Yes, things have definitely changed with Kanopy. For readers unfamiliar, Kanopy is a platform to access an incredible wealth of streaming film from documentaries to an international selection of classic cinema. Unlike Netflix and its cohort of streaming content providers which only license to the individual, Kanopy’s contracts with the copyright holders for films in their catalog are specifically designed for academic libraries and make it possible for the library to pay one fee per title that permits access for the entire Tulane community.
 
Recently, we discovered that Kanopy failed to communicate important budgeting and licensing information to us. This failure on their part, unfortunately, lead to serious problems as we approached the end of the academic and fiscal year. We are working with Kanopy to resolve these issues, however, due to their contract obligations with film rights holders, Kanopy had to change the interface that we have all become accustomed to. Where we used to have unrestricted access to Kanopy’s catalog via a purchasing model known as Patron-Driven Acquisitions (PDA), they have had to move us to a Moderated PDA purchasing model. There’s a longer description of PDA and moderated PDA below for the curious reader, but this essentially means that we now only have full access to films the library already purchased a 1-year streaming license to based on the film having been viewed four times while we had PDA access. Going forward, titles that have not already been licensed by the library are now searchable in the Kanopy catalog but users would have to complete the request form to prompt the library to purchase a streaming license for the required film. We recognize that the timing of this was incredibly inconvenient and we’re doing everything we can to minimize the disruption.

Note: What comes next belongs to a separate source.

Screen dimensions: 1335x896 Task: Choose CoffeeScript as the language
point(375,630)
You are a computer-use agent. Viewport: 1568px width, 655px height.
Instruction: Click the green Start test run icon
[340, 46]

While it is more convenient, open PDA is messy. As libraries are discovering, demand for streaming film is always far greater than library budgets can sustain. Indeed, colleagues at libraries across the country reported also finding their PDA budget depleted before the academic year ended. This leads to unlicensed content suddenly being locked down. It also leaves us unprepared and unable to connect with the faculty member or researcher relying on a film before that film’s access license expires, meaning we may lose access to a title at a critical moment for a student or researcher.

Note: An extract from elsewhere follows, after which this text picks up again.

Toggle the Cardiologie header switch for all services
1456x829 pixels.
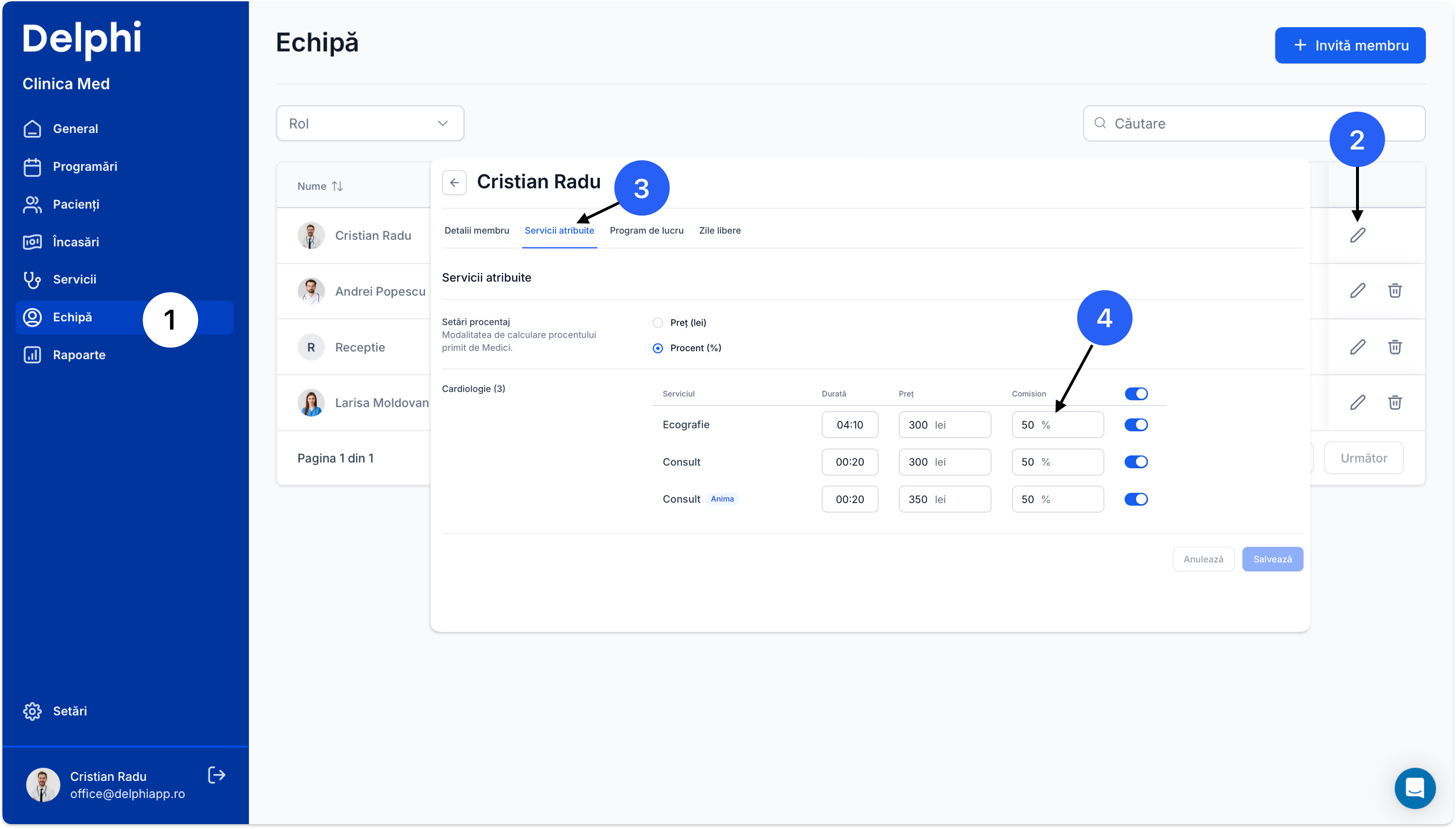click(1136, 394)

Since we first began our relationship with Kanopy two years ago, they have introduced a mediated PDA system that addresses many of these issues. With the mediated PDA program, we will be able to see who needs access to a film and contact them within a few weeks of the license expiration date to see if they still need access to the film. If so, then we will renew the license for another year; if not then we will let that license expire and put that money towards a new title being used for teaching, learning, or research. This provides us with a little more flexibility in meeting the needs of the Tulane community and ensures access is preserved for those who need it.
 
Kanopy’s PDA access model
For Kanopy, patron-driven acquisition (PDA) means we set aside a pre-determined amount of funds (similar to a deposit) for purchasing 1-year streaming licenses for titles in the Kanopy catalog (typically $120 per title). We identified which subject collections we wanted to make available to Tulane patrons (currently all of them), and Kanopy then provided access to all titles within those collections. When a single title was viewed for the 4th time, a license purchase was triggered. When the purchase was triggered, the cost of the 1-year license was withdrawn from that deposit sum set aside at the beginning of the year.  When the fund is depleted, we retain viewing access to all the triggered titles for the duration of their license but, unfortunately, lose immediate access to everything else. This is the model we had been on.
 
Kanopy’s mediated PDA access model
In this model, patrons may see all the titles in the catalog. When they click on a title not already licensed by the library, they receive a message indicating the we don’t yet have access to this title but are provided with a form to place a purchase request. These requests are routed to the Head of Media Services who then follows established Howard-Tilton Memorial Library purchasing practices.
 
When we first began our relationship with Kanopy, regular PDA was the only option. After many libraries ran into the same problem we are now having, Kanopy made moderated PDA model an option. There are advantages and disadvantages to both models that are under constant debate within the library community. What we are discovering is that, while the advantages and disadvantages PDA purchase models may be the same for ebooks and streaming media content, they appear to be amplified with streaming film. It’s an interesting question that the broader library media community is still grappling with.
 
About those licenses
While Kanopy is different from Netflix, Hulu, Amazon, and the like, they do share one similarity – they only license content, they do not sell content. When we purchase a license from Kanopy or any other streaming video provider, we are essentially leasing the content, but do not own the content. Licenses permit access for a defined period of time, in the case Kanopy, we purchase primarily only 1-year licenses as this appears to provide the greatest cost-benefit. Our licenses with Kanopy permit individual viewing from on or off-campus, course-related screenings, and even campus screenings to Tulane students, faculty, and staff.